Secco no di Hamas e Jihad islamica: “Deplorevole, sventeremo i progetti del presidente Usa”
Rifugiati palestinesi provenienti da Gaza ospitati da Egitto e Giordania. E’ questa l’ultima idea che il presidente Usa Donald Trump ha studiato per “ripulire” l’enclave, descritta come un “sito di demolizione”. Parlando ai giornalisti dall’Air Force One, Trump – spiega il Washington Post – ha sottolineato: “Stiamo parlando probabilmente di milione e mezzo di persone, semplicemente ripuliamo l’intera zona e diciamo ‘è finita’!.
Mentre l’anno scorso l’amministrazione Biden si era opposta allo spostamento forzato dei palestinesi da Gaza o dalla Cisgiordania occupata, Trump ora ha detto di aver parlato con il re Abdullah II di Giordania, complimentandosi con lui per aver ospitato un gran numero di rifugiati palestinesi e aggiungendo che vorrebbe che la Giordania e l’Egitto accogliessero più persone.
“Quasi tutto è demolito e lì la gente muore. Quindi preferirei essere coinvolto con alcune nazioni arabe e costruire alloggi in un luogo diverso dove possano magari vivere in pace”, ha spiegato il leader Usa. Trump ha quindi affermato che il trasferimento della popolazione potrebbe essere temporaneo o a lungo termine. I suoi ultimi commenti, ricorda il Washington Post, arrivano durante il fragile cessate il fuoco a Gaza che ha portato finora al rilascio di sette ostaggi israeliani in cambio di centinaia di prigionieri palestinesi e di un’ondata di aiuti umanitari nella martoriata enclave.
Il no di Hamas e Jihad islamica
Alla proposta di Trump, però, si oppongono due dei principali attori nel conflitto. Un alto funzionario di Hamas ha infatti dichiarato che il gruppo militante palestinese si opporrà all’idea del presidente degli Stati Uniti. “Come hanno sventato ogni piano di sfollamento e di patrie alternative nel corso dei decenni, anche il nostro popolo sventerà tali progetti”, le parole di Bassem Naim, membro dell’ufficio politico di Hamas, riferendosi ai commenti di Trump.
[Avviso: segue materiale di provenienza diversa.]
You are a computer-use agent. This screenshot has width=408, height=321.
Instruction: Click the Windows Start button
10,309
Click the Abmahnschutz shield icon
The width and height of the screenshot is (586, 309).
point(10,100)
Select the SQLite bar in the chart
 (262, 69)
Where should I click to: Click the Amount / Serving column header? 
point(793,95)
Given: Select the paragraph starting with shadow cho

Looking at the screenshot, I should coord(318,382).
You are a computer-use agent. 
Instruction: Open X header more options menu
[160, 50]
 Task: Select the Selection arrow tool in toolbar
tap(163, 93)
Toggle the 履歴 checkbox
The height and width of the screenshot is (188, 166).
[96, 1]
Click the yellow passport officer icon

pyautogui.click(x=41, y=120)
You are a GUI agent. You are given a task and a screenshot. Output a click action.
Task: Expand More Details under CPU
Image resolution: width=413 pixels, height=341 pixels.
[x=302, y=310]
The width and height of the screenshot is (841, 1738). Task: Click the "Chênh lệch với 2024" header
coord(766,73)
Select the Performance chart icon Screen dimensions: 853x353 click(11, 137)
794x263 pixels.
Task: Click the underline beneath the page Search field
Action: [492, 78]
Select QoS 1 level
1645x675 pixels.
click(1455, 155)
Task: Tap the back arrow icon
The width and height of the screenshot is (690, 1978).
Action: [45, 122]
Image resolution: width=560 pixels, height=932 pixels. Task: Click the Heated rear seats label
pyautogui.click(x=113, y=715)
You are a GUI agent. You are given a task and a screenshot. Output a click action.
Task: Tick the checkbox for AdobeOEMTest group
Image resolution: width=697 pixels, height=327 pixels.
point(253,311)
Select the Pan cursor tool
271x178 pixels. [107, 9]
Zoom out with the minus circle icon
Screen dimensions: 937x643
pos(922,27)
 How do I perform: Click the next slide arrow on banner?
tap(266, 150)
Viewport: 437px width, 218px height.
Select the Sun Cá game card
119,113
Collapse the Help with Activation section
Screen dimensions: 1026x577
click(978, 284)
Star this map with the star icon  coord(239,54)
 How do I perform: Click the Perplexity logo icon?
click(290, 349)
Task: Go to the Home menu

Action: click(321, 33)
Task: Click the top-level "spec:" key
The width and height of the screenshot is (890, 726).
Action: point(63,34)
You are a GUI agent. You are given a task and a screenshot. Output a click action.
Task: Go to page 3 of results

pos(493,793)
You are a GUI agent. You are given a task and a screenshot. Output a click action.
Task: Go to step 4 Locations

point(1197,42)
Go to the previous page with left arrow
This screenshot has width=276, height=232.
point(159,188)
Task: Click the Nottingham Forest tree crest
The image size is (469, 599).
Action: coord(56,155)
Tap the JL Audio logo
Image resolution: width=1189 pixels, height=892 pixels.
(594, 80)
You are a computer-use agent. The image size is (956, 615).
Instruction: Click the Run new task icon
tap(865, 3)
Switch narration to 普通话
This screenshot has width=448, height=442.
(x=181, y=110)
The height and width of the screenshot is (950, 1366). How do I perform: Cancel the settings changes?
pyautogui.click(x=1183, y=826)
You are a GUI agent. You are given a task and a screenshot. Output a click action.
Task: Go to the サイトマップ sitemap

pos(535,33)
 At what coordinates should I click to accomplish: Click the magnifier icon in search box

Anche la Jihad islamica, movimento islamico palestinese alleato di Hamas a Gaza, si oppone al piano americano, che incoraggerebbe i “crimini di guerra e crimini contro l’umanità”.
Definendo l’idea di Trump come “deplorevole” il gruppo, che ha combattuto al fianco di Hamas contro Israele fino al cessate il fuoco del 19 gennaio, ha dichiarato: “Questa proposta rientra nel quadro dell’incoraggiamento dei crimini di guerra e dei crimini contro l’umanità, costringendo il nostro popolo a lasciare la propria terra”.